Try it> Transcribe each line of the material as it is, and drop any picture.

====

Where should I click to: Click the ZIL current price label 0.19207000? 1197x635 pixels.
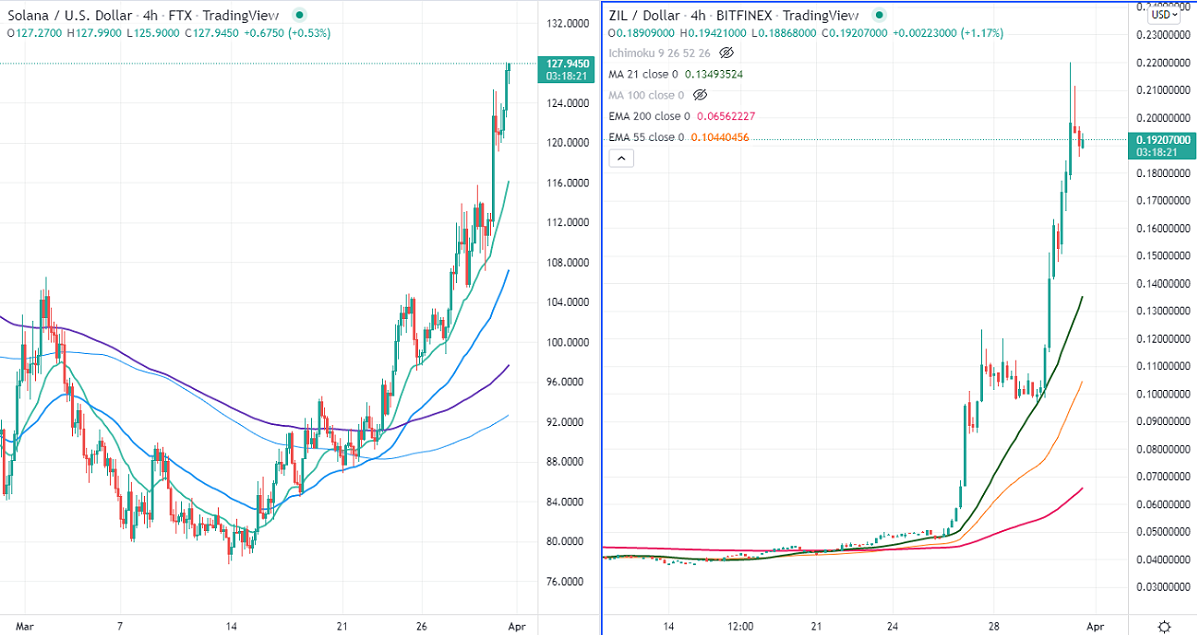[1163, 141]
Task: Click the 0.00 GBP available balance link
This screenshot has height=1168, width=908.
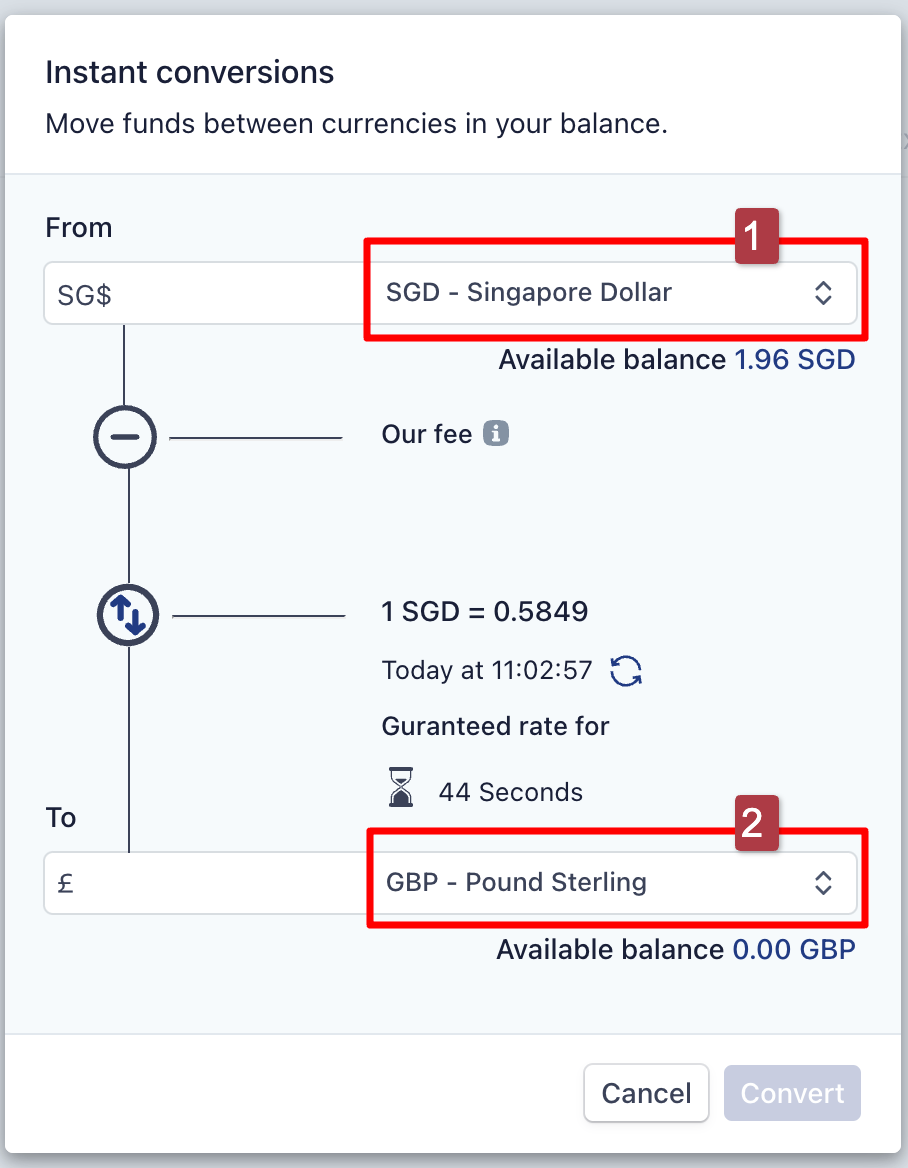Action: click(794, 949)
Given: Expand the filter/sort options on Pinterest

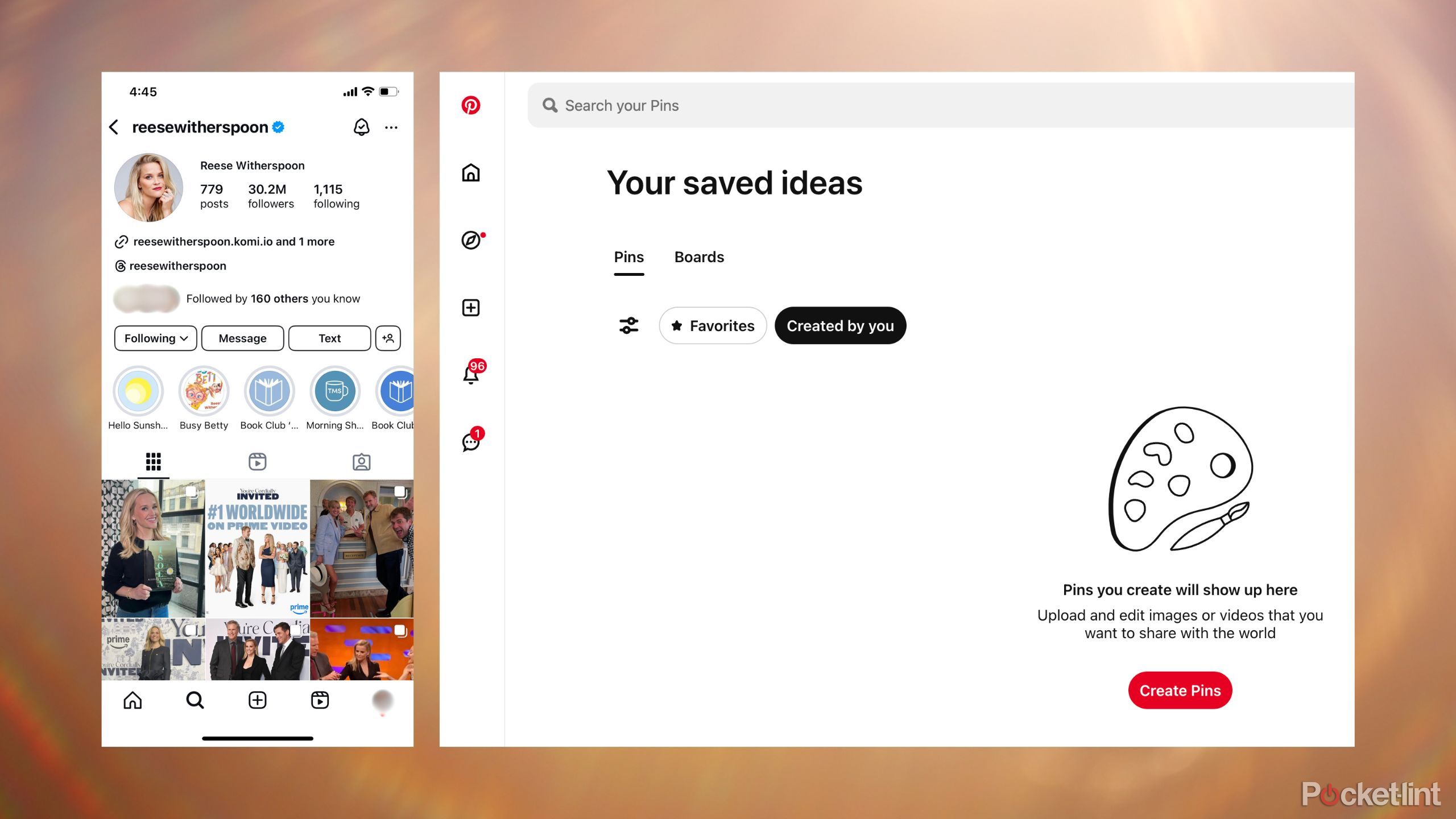Looking at the screenshot, I should click(x=629, y=325).
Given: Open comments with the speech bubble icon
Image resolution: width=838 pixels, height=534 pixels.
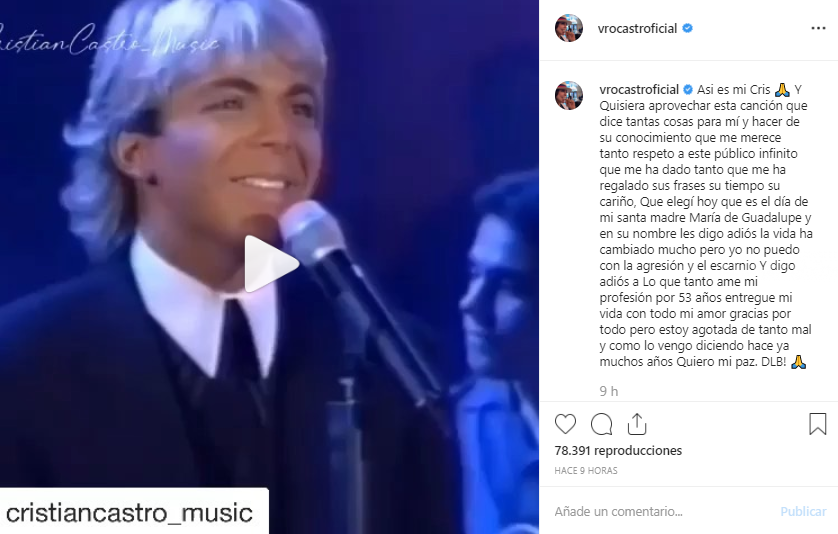Looking at the screenshot, I should click(x=602, y=424).
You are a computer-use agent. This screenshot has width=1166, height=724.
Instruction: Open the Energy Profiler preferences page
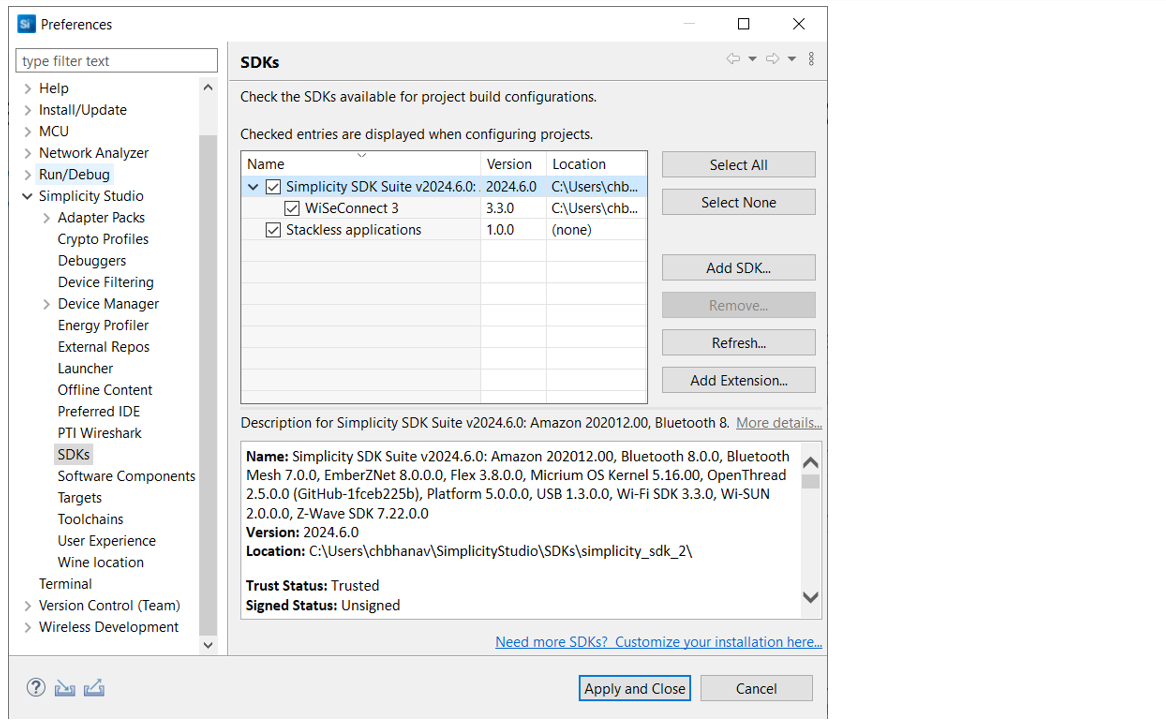[103, 325]
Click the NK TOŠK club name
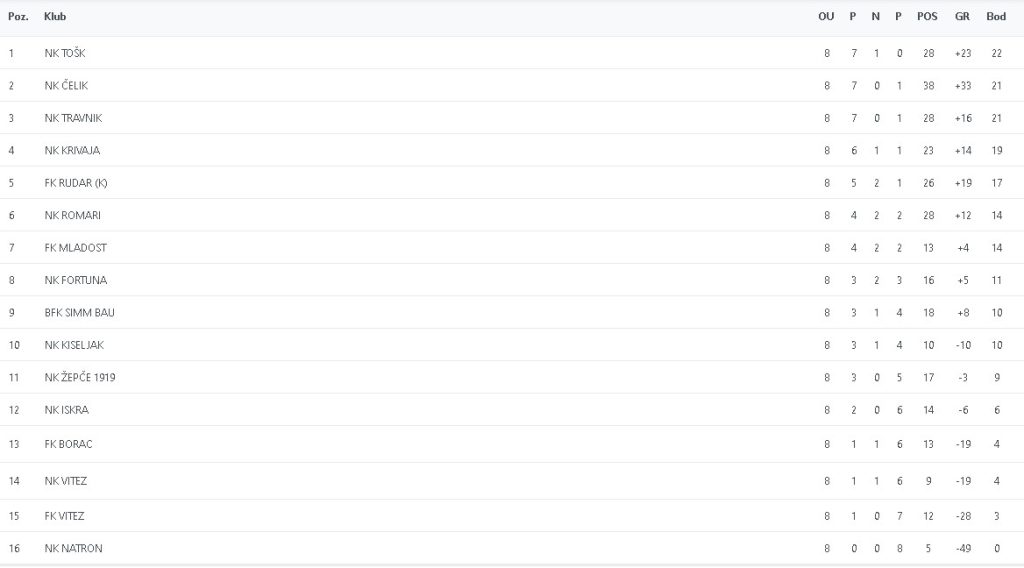This screenshot has height=568, width=1024. 65,53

====

Task output>
Where should I click to: Click the ZIL current price label 0.19207000? 1197x635 pixels.
[1163, 141]
Task: Click the 0.00 GBP available balance link
This screenshot has height=1168, width=908.
Action: click(794, 949)
Given: Expand the filter/sort options on Pinterest

Looking at the screenshot, I should click(x=629, y=325).
Given: Open comments with the speech bubble icon
Image resolution: width=838 pixels, height=534 pixels.
Looking at the screenshot, I should click(x=602, y=424).
You are a computer-use agent. This screenshot has width=1166, height=724.
Instruction: Open the Energy Profiler preferences page
[103, 325]
Click the NK TOŠK club name
This screenshot has height=568, width=1024. 65,53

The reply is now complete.